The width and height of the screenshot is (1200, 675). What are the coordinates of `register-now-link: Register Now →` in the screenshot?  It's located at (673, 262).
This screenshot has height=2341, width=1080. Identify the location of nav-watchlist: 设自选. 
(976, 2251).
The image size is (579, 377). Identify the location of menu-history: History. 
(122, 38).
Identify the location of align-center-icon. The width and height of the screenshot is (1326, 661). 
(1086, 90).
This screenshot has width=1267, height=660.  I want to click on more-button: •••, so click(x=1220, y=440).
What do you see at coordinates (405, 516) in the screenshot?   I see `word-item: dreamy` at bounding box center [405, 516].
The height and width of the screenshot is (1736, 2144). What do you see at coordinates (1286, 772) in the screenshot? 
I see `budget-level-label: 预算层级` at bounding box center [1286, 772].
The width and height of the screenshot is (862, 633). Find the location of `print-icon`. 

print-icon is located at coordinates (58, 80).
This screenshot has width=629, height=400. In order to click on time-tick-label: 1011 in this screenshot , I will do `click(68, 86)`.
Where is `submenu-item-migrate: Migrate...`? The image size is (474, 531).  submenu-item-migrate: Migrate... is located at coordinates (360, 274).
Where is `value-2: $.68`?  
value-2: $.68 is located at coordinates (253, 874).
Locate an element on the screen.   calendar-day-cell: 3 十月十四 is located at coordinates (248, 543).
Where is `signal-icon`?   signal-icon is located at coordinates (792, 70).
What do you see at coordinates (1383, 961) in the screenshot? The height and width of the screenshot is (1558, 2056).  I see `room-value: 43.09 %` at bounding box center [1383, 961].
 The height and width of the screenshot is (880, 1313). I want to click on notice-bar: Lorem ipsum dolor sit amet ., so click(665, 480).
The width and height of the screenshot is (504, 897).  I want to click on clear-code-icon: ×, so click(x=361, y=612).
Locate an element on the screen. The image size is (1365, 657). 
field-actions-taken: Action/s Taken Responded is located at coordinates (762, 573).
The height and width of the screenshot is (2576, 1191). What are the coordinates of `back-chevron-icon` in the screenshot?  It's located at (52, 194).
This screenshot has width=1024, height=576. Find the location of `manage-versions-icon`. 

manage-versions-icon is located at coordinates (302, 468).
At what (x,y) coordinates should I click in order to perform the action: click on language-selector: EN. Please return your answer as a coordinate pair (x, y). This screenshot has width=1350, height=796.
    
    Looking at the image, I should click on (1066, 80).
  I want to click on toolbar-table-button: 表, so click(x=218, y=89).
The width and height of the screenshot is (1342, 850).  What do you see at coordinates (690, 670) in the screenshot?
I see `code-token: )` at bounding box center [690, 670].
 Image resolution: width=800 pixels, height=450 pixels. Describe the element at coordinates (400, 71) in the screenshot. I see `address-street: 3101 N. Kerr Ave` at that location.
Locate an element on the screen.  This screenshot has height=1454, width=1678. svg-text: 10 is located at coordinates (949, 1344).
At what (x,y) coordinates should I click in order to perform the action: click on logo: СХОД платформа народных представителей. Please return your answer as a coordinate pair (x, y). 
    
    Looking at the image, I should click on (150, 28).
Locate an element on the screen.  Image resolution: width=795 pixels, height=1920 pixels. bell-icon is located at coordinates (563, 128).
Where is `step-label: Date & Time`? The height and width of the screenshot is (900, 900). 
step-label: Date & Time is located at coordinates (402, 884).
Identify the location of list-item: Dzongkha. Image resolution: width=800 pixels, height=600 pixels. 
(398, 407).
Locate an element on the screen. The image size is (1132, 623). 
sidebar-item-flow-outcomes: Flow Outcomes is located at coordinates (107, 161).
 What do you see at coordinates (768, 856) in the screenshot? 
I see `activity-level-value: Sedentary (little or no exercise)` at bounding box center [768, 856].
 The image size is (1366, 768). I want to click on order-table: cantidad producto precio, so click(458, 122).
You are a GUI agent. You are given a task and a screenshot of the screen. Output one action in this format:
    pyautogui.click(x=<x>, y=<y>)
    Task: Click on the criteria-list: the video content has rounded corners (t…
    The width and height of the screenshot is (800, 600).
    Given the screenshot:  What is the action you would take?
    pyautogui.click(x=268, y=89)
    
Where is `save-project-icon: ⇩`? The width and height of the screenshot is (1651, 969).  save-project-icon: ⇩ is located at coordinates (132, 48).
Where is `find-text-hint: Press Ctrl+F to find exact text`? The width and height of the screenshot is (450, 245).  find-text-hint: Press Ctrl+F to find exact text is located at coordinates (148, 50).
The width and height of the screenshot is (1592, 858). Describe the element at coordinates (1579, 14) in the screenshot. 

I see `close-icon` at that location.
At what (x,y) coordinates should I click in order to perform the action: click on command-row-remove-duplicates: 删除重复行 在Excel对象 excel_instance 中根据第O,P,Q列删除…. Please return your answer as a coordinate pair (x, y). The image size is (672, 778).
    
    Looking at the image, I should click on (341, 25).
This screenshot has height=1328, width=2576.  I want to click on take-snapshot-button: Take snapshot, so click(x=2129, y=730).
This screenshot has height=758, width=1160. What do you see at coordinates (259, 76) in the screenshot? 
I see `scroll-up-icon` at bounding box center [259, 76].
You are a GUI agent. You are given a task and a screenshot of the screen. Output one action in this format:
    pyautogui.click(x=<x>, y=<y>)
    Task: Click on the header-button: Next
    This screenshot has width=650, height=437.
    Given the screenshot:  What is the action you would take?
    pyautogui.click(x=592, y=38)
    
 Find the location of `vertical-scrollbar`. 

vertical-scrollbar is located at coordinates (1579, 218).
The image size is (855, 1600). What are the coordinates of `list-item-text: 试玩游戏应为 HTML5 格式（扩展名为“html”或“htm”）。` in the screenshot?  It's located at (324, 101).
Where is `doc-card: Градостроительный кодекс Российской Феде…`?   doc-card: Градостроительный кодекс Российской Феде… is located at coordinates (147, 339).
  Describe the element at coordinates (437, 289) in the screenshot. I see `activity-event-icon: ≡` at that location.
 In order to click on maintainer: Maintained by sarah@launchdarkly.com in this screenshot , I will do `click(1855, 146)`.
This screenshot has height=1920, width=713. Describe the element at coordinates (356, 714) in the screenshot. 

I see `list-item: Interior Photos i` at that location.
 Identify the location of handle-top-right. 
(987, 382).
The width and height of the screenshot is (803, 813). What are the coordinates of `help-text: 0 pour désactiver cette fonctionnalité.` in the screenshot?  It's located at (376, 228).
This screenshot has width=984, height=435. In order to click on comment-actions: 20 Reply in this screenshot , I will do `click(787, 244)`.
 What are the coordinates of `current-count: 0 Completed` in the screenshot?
====
WHAT TO DO
Pull out each line of the records above that contains the word "manage".

ANSWER TO THIS TASK
This screenshot has width=1024, height=576. Find the location of `manage-versions-icon`. 
manage-versions-icon is located at coordinates (302, 468).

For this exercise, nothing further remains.